Il s'agit de la moyenne du «tiers performant», les services de garde qui dépensent le moins et qui coûtent le moins cher au gouvernement. Québec veut faire passer la moyenne à 20 000 heures pour 20 000 jours, pour reprendre notre exemple. C'est 4000 heures de travail en moins. Notons qu'une éducatrice à temps plein travaille environ 1660 heures par année.

Toute la réforme repose sur cette intention de réduire les heures de travail financées par l'État en se basant sur le «tiers performant». Le ministère de la Famille refuse de dire quels services de garde font partie de ce «tiers performant»; même les associations l'ignorent.

Une «hypothèse»

Le cabinet de la ministre Charbonneau a refusé d'expliquer sa proposition. Il s'agit selon lui d'une «hypothèse» qui doit faire l'objet de discussions avec les associations.
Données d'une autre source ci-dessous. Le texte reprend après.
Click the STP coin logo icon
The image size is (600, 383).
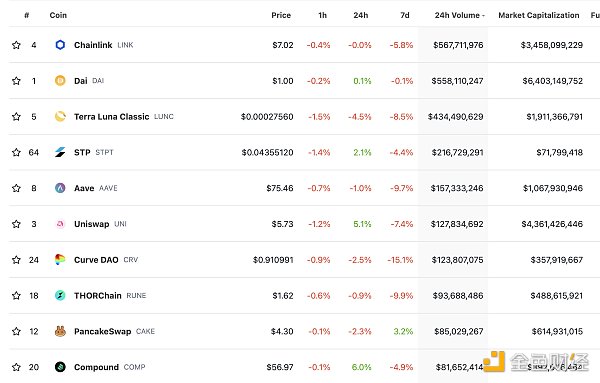(60, 152)
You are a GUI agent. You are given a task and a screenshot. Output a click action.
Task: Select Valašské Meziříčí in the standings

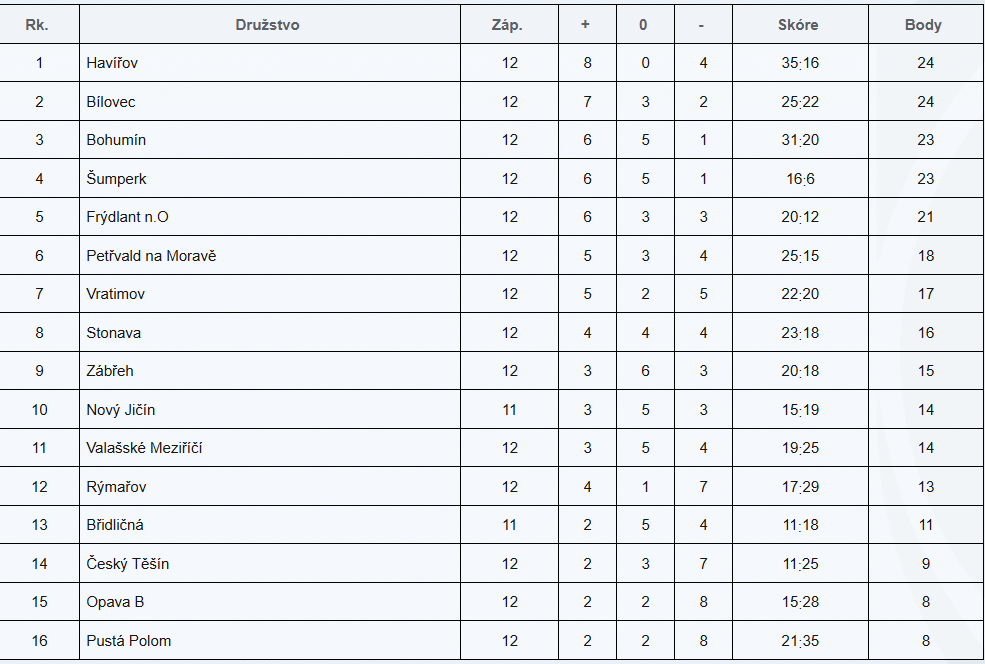point(144,448)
Le Ministère considère que les services de garde peuvent atteindre l'objectif en reconfigurant les horaires de travail en début et en fin de journée, lors de l'arrivée et de la sortie progressives des enfants. Il réitère que, malgré les compressions, il maintient les ratios en vigueur - le nombre d'enfants par éducatrice (voir encadré). Mais pour les associations, Québec ne tient pas compte des réalités variables au sein du réseau ni même de la qualité des services offerts. Elles se demandent si le tiers performant respecte les ratios en tout temps.

La réforme du financement va plus loin encore. Québec veut aussi réduire les subventions versées pour couvrir le salaire des cuisinières, qui préparent les collations et le dîner. Selon les informations obtenues par La Presse, le Ministère veut financer 21 heures de travail par semaine pour une garderie de 60 places. Or la moyenne tourne autour de 30 heures actuellement, estime l'Association québécoise des centres de la petite enfance (AQCPE).
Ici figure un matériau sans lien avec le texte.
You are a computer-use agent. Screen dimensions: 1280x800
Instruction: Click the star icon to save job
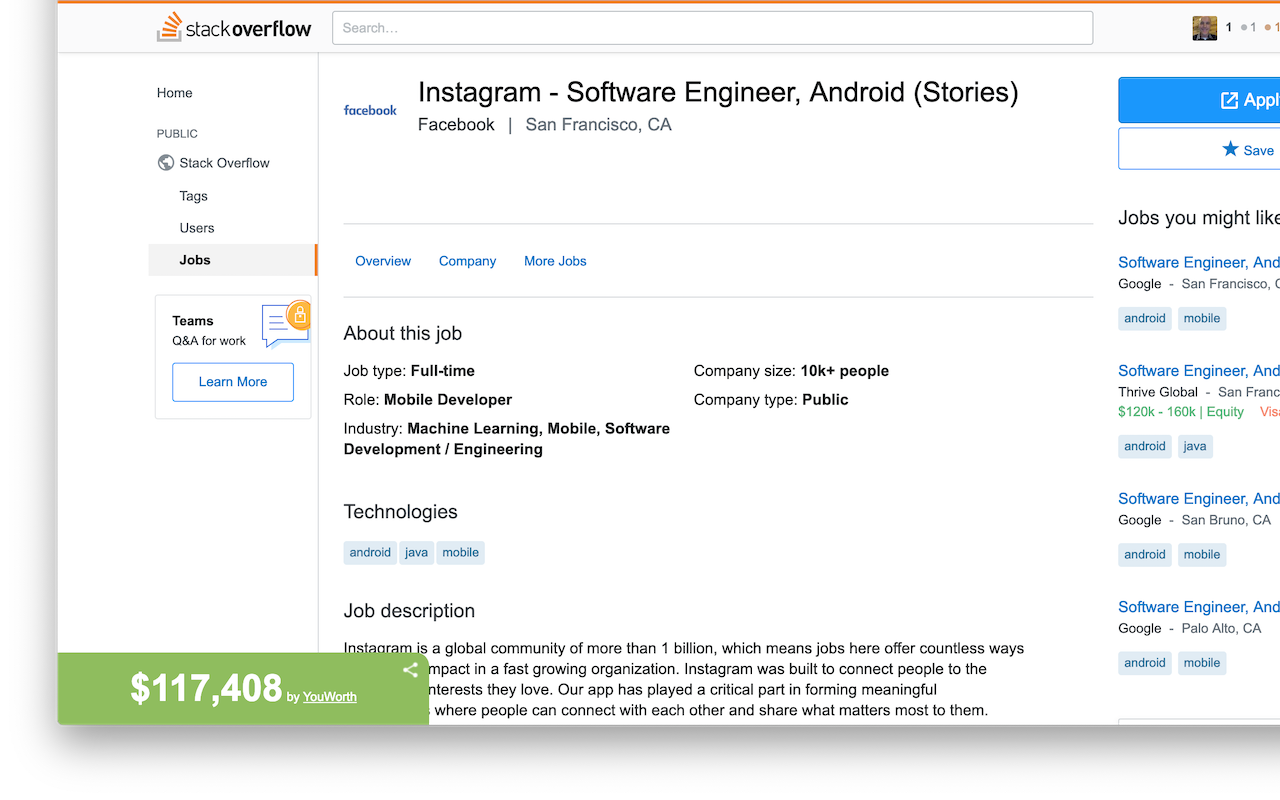[x=1230, y=149]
Là encore, Québec n'a pas voulu donner d'explications à La Presse.

Quels sont les ratios?

• Chez les poupons (moins de 18 mois): une éducatrice pour cinq enfants

• Chez les 18-47 mois: une éducatrice pour huit enfants

• Chez les 4 ans: une éducatrice pour dix enfants

Plaintes pour non-respect des ratios

Chaque année, des garderies ne respectent pas les ratios en vigueur. Voici les plaintes comptabilisées par le ministère de la Famille à ce sujet.

Pour les six premiers mois de 2015-2016

• Plaintes reçues: 124

• Plaintes retenues et réglées avec mesures correctives: 14

2014-2015

• Plaintes reçues: 230

• Plaintes retenues et réglées avec mesures correctives: 29

Des coupes de plus de 120 millions?

Le gouvernement Couillard estime que sa réforme vise à imposer des compressions de 120 millions de dollars l'an prochain. Elles s'ajoutent aux coupes de 174 millions imposées au cours des deux dernières années. Or les nouveaux barèmes de financement présentés par le ministère de la Famille aux associations laissent croire que les compressions seraient plus élevées encore. Ces barèmes seraient réduits de 23 à 37% selon le cas. Québec a refusé de confirmer ou d'infirmer ces chiffres.

Les barèmes de financement

Pour les poupons

• La réforme: 45,71$ par jour pour chaque enfant

• Le financement actuel: 60,04$

• - 24%

Pour les 18 à 47 mois

• La réforme: 29,73$ par jour pour chaque enfant

• Le financement actuel: 38,63$

• - 23%

Pour les 4 ans

• La réforme: 24,40$* par jour pour chaque enfant

• Le financement actuel: 38,63$

• - 37%

* Ce serait un nouveau barème, car, à l'heure actuelle, le financement est le même pour les 4 ans et pour les 18-47 mois.